I Used to do work for a property management company, every fall/winter, I get calls to investigate a “bad smell” in the woman’s washroom. (Over and over again)
They had the “feminine hygiene product disposal box” about 18” above the baseboard heater.
The heater would gently steep the uses hygiene products, and recreate the smell of the Hudson River at low tide.. 
I would write an invoice with my findings.. nothing was ever done about issue. So after about 3-4calls I wouldn’t even bother to drive to the location, I’d just write another invoice..
$$$$$$


----------



## Tommy plumber (Feb 19, 2010)

JohnnieSqueeze said:


> I went to a house today the client had a complaint that the powder room smells like sewer gas so badly she cant use it. I didnt think it was bad, but I looked for her. I checked the sink trap and toilet. I inspected the piping in the basement as well. I found that the ejector ties in about 2’ downstream from where the sink meets the main line. Is it possible, considering they use A LOT of toilet paper, that the ejector causes a pressure differential and siphons the sink trap even if all piping is properly vented?
> 
> I am imagining that wooosh being too much for a 1 1/2” vent off a lavatory sink.
> 
> ...
























I'm not sure if you caught a thread that I started about a static pressure test; where the plumbers seal the roof vents w/ test balls, ball up the 2-way c.o. out front, and then see if the w/c water level will rise and stay there by adding water to the w/c. But I consulted with another plumber who has been in the trade for over {40} years on this test since I didn't have the foggiest idea about it.

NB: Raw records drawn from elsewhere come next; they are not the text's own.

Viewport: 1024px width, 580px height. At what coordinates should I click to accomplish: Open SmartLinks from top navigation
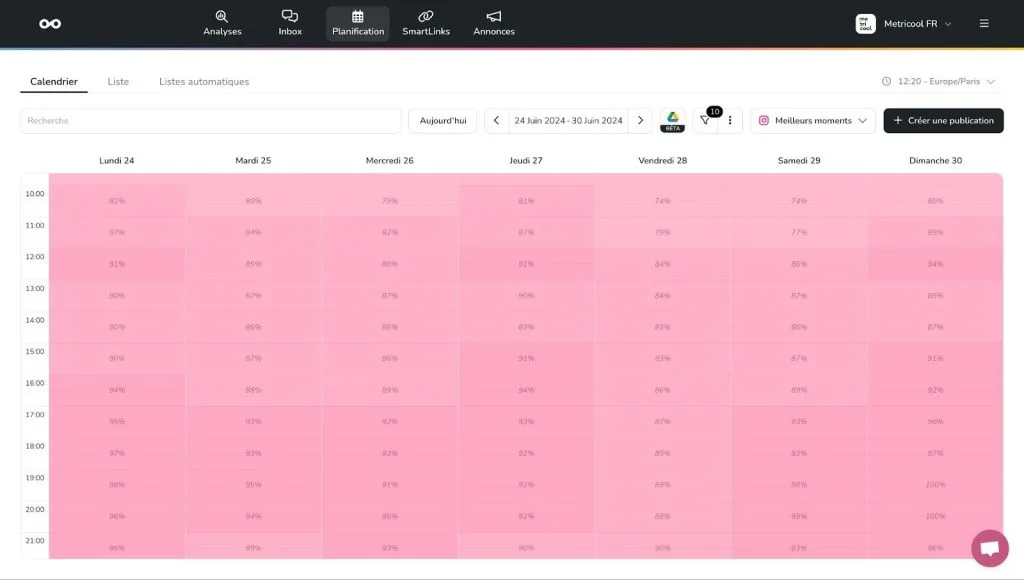[426, 23]
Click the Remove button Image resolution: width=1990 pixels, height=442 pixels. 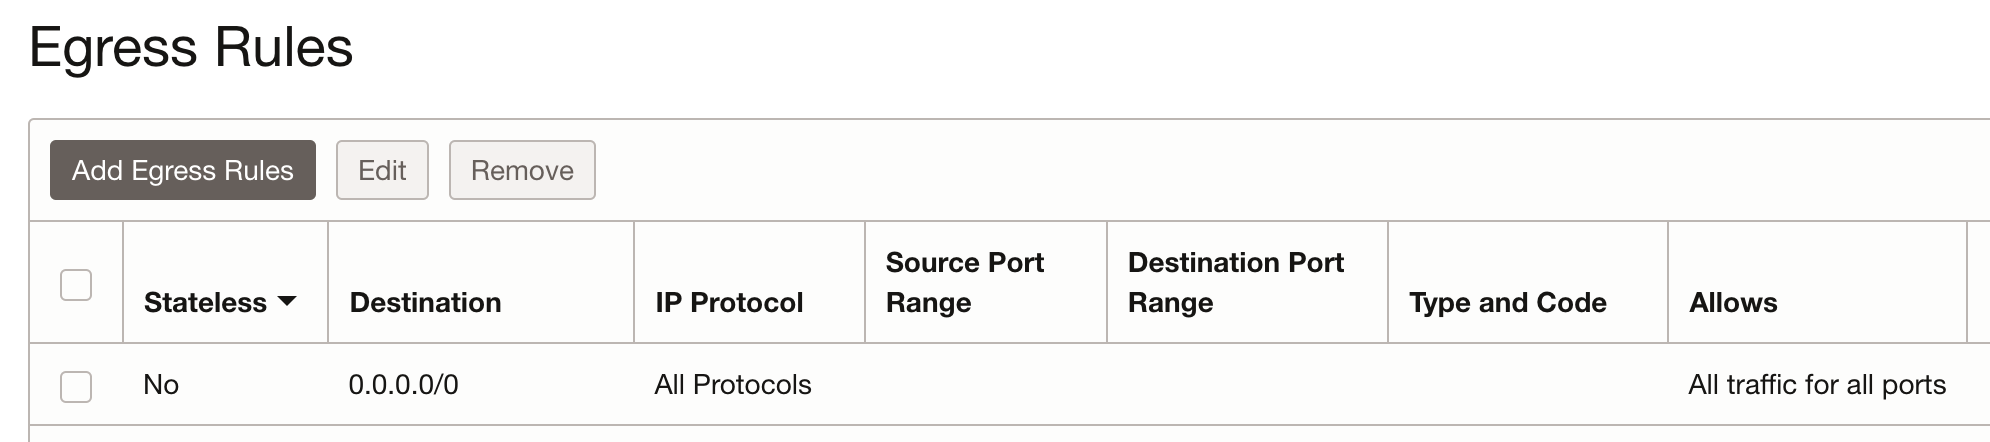coord(522,170)
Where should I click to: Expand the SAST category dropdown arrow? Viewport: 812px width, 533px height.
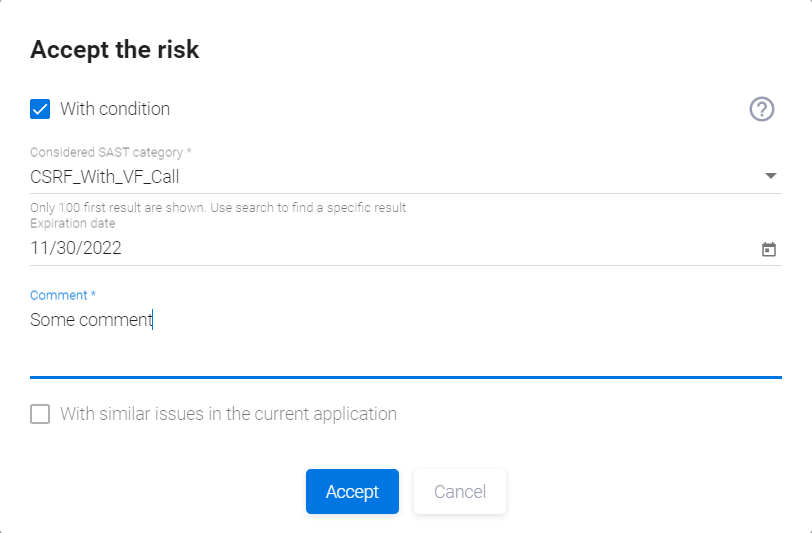pos(770,176)
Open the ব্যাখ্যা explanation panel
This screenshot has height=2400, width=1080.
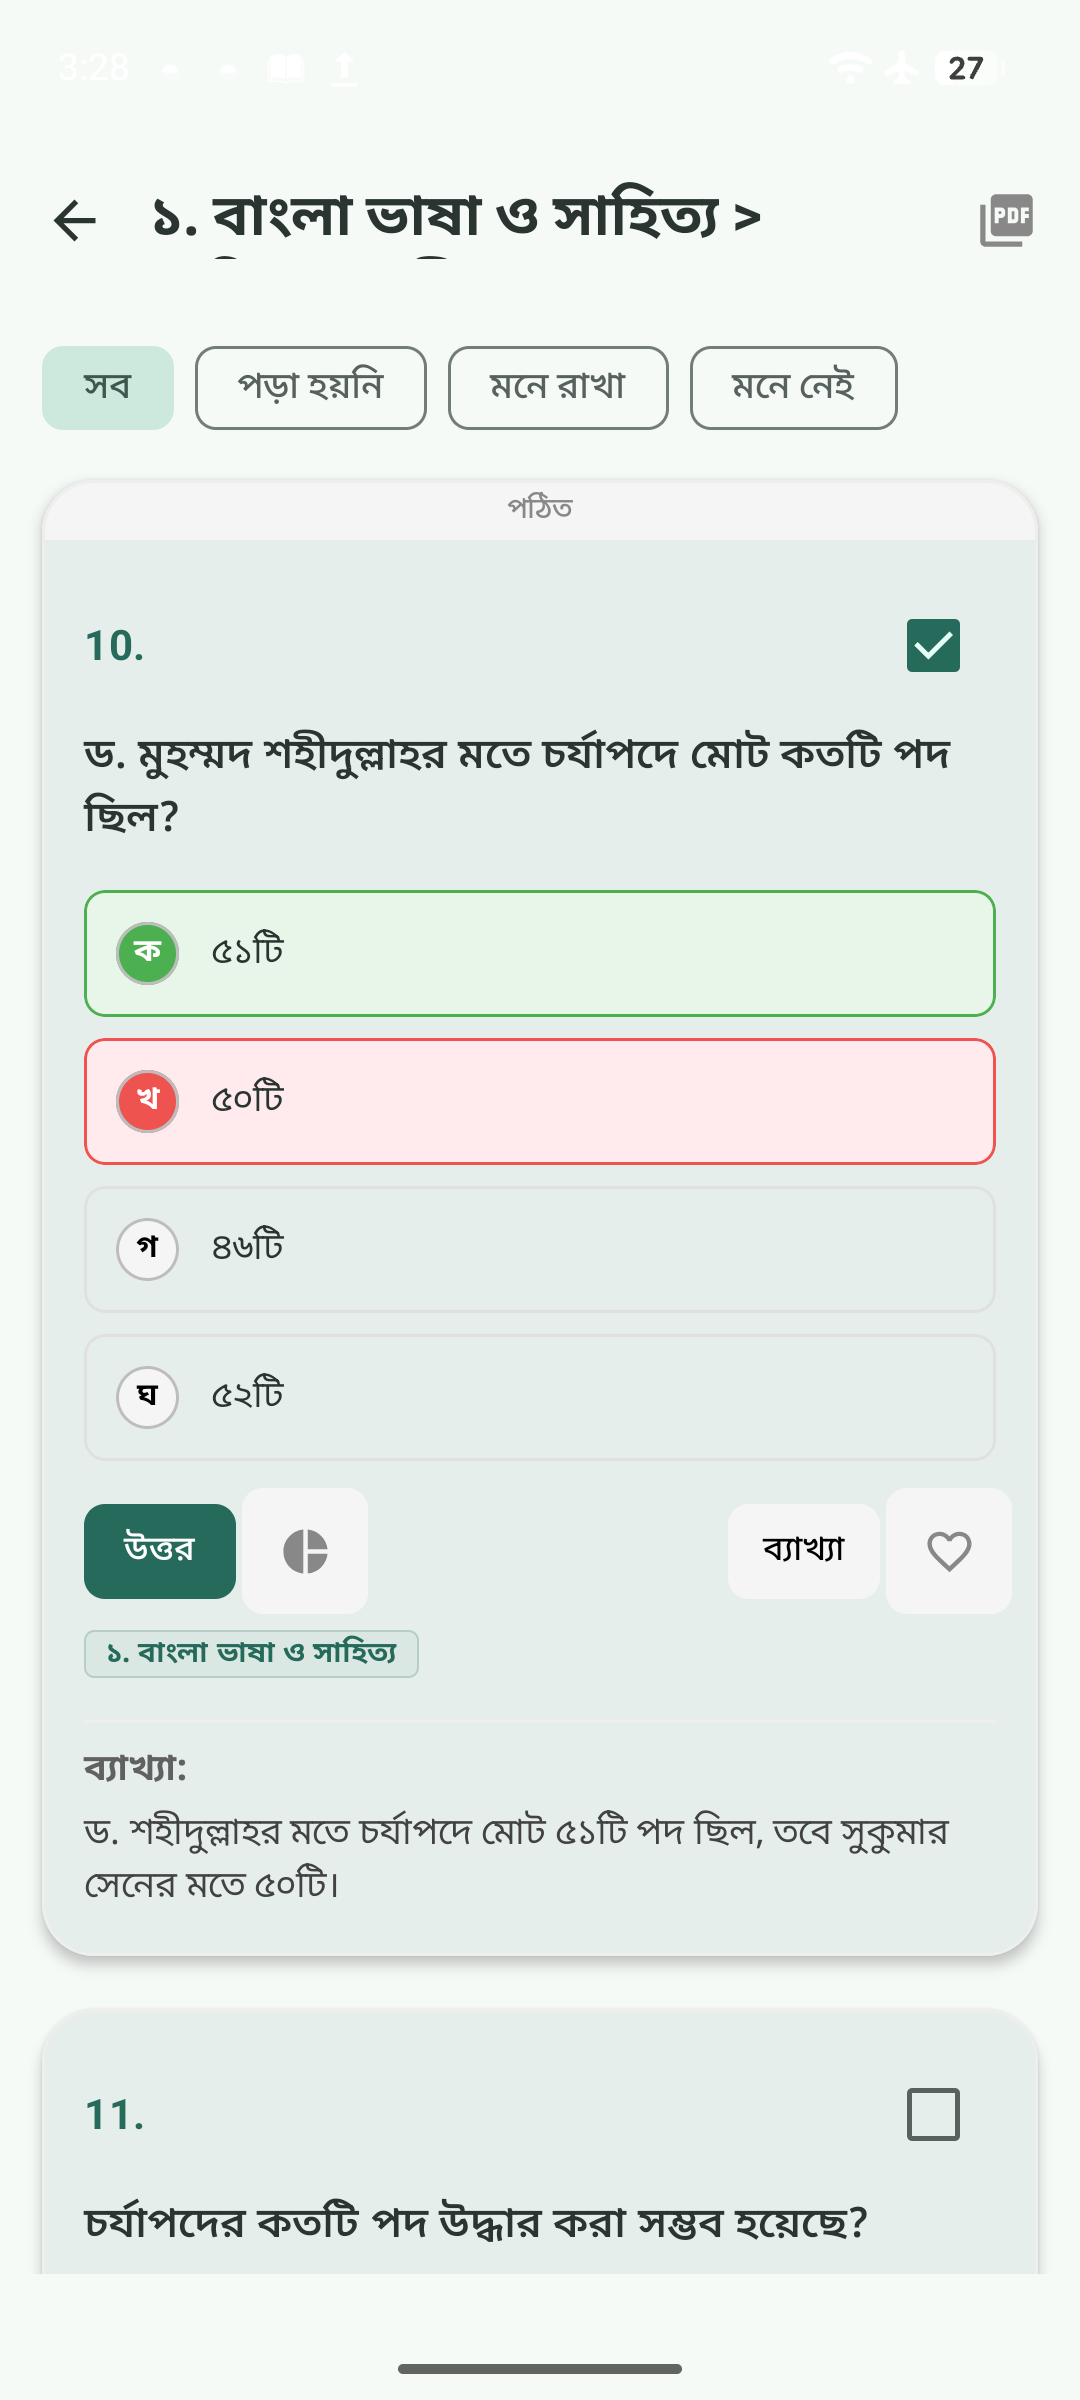pyautogui.click(x=803, y=1548)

Anyway, he spoke at length about his specialty: finding sewer gas leaks in buildings. He is an expert. He is so good, that pest control companies call him all the time. He finds the cracked cast iron drains, wastes and vents etc. where rodents, roaches and sewer flies enter buildings.


Believe it or not, but some plumbers have pulled & re-set w/c's several times and the sewer gas didn't go away. Then they replaced the w/c and voila! No more sewer gas.


So, it is time for you to perform a smoke test for your customer. If you are a bit un-easy doing it, sub it out to someone who can do it and you go there and learn. {I would pay the sub, tack on my fee, and then bill my customer}. But you do what you want.


If you need further assistance, send me a PM and I will forward your information to him.


----------



## ShtRnsdownhill (Jan 13, 2016)

JohnnieSqueeze said:


> she definitely wouldn’t have known, cant imagine the last time she saw it
> 
> 
> Sent from my iPhone using Tapatalk



geez that just put a picture in my mind I never would want to see..and now its stuck there...


----------



## Tango (Jan 13, 2018)

ShtRnsdownhill said:


> geez that just put a picture in my mind I never would want to see..and now its stuck there...


Get your head out of the gutter, she's blind that's all. :wink:


----------